* START Text shown *

Our world-class teams operate with a non-conventional product development philosophy of high inter-disciplinary collaboration, flat organizational structure, and technical contribution at all levels. You will be expected to challenge and to be challenged, to create, and to innovate. These jobs are not for everyone; you must have a genuine passion for producing the best vehicles in the world.

Without passion, you will find what we’re trying to do too difficult.

Innovative capabilities and cultures, and indeed the ability to thrive in the digital age, are achievable by all enterprises regardless of their location, sector, size, history or other specific quirks. Crucially, however, transformation success depends on bold leadership, a forward-looking culture and fast, strategic decision-making.

Pursuing speed through microservices

In the software development domain, the concept of microservices applies the speed philosophy and allows software to be written, shipped, and modified again rapidly in order to facilitate commercial goals and stay competitive. As long-time ‘aggressive agile’ advocate and microservices luminary Fred George asserts, the key metric by which development success should be measured is the ‘time from notebook to production’.

Fred’s Tesla-like ‘go faster’ ethos of ‘developer anarchy’ encourages technical contribution across the board at all levels, so that everyone is a “developer” or “value creator” - simply managing people or applications is no longer enough.

* END Text shown *
* START Data shown *

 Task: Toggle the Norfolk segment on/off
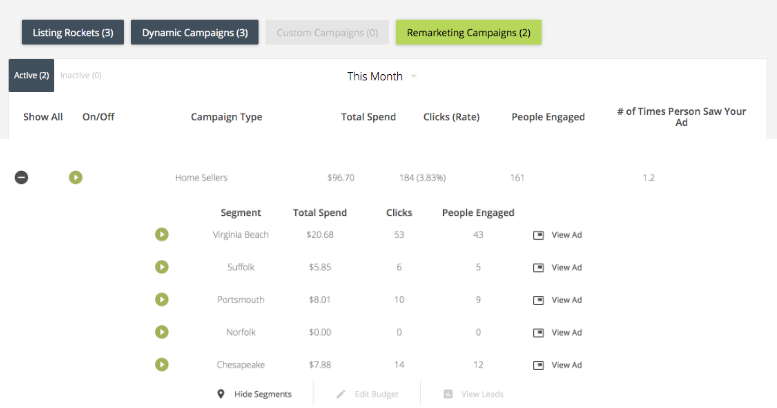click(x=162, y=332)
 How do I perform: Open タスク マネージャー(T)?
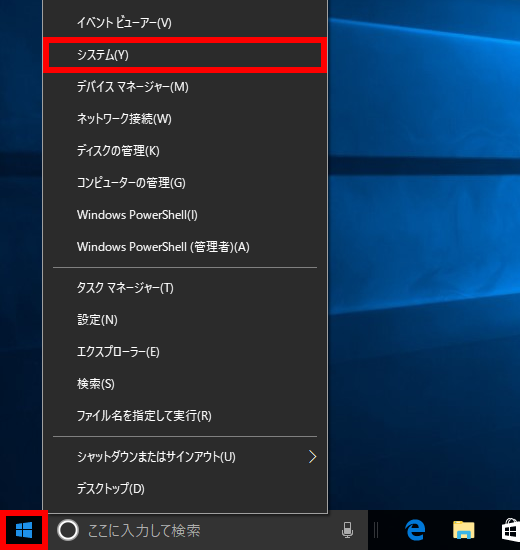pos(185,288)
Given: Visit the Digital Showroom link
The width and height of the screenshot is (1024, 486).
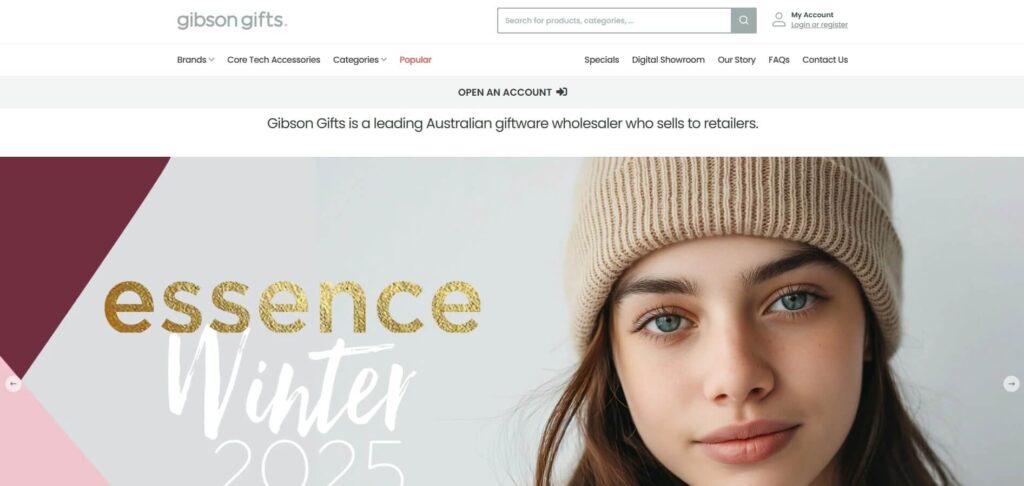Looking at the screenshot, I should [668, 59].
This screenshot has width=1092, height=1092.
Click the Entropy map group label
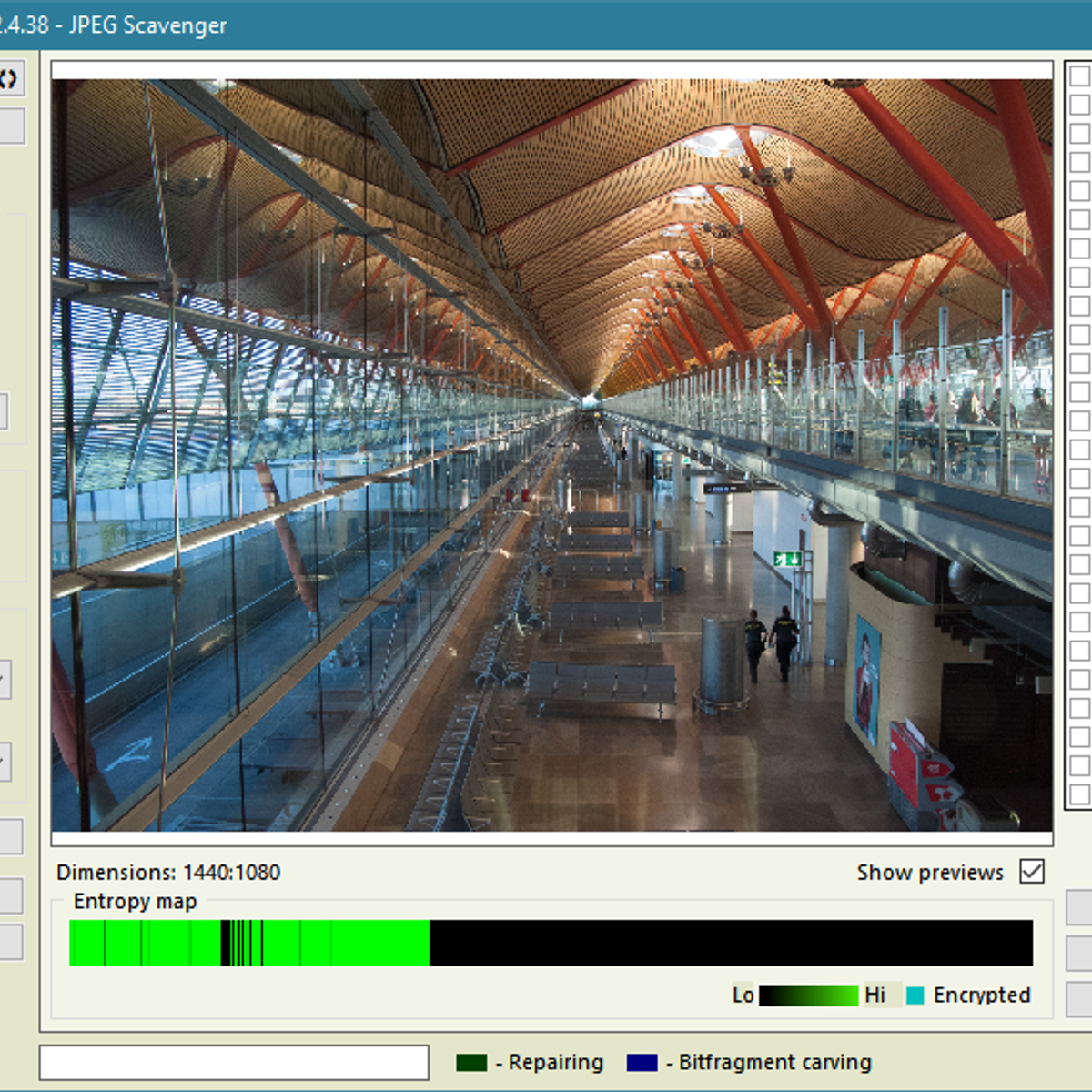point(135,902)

* END Data shown *

## Exercises
1. In the text on microservices and development speed, begin at the words "In the software" and stop after "no longer enough.". Extract that span word for word.
2. Extend the text on microservices and development speed, picking up right after its final sentence.

## Replies
1.
In the software development domain, the concept of microservices applies the speed philosophy and allows software to be written, shipped, and modified again rapidly in order to facilitate commercial goals and stay competitive. As long-time ‘aggressive agile’ advocate and microservices luminary Fred George asserts, the key metric by which development success should be measured is the ‘time from notebook to production’.

Fred’s Tesla-like ‘go faster’ ethos of ‘developer anarchy’ encourages technical contribution across the board at all levels, so that everyone is a “developer” or “value creator” - simply managing people or applications is no longer enough.

2.
The idea is that existing agile development processes may be fine if you are working in one or two weeks’ cycles but that won’t hit the mark in exceedingly competitive environments that demand faster software delivery speeds, e.g. the need to go from concept to production within an hour. This, in turn, requires ruthless agility and the questioning of established processes as well as the willingness to experiment and iterate with novel approaches.

Microservices mean that each software element is reduced to a single function, confined to small blocks of code (approximately 20 lines of code per service). Each microservice can be easily written and rewritten in the most appropriate programming language to suit the problem.

Fred George’s approach to testing overhauls bloated testing models, favouring radically enhanced production monitoring to slim down and minimise testing requirements. Immediate feedback is available in real time by monitoring the production components. As Fred points out, traditional testing models should only exist to provide developers with fast feedback on their work.

Risk is offset and heavily reduced by deploying new versions of working software side by side with older versions. Clever load balancing of workloads restricts exposure to bugs/unknowns in newly deployed microservices until they are proven stable and reliable.

Microservices ‘done right’ enable companies to forge an edge in competitive markets that address complex problems through facilitating rapid execution and fast feedback loops on ideas and experiments. This means embracing containers via technologies like Docker or Kubernetes to enable small modules of code to be run on self-contained resources (containers) decoupled from the wider operating system.

This decoupling from physical resources allows for easy deployment to cloud (ie AWS as the industry leading benchmark) by the development teams themselves and opens the door to new approaches to appliance-like infrastructure models. This encapsulates the “DevOps” to “NoOps” philosophy.

This is an innovative, forward thinking approach to development that has been successfully utilised by the likes of Netflix. As Fred George points out, organisations should be optimising for their most important resource - developers’ time. Such a frictionless, fast-paced environment fosters ideas, ownership and innovation. These practices obviously require world class teams, which usually thrive on world class challenges.

Are you failing fast enough?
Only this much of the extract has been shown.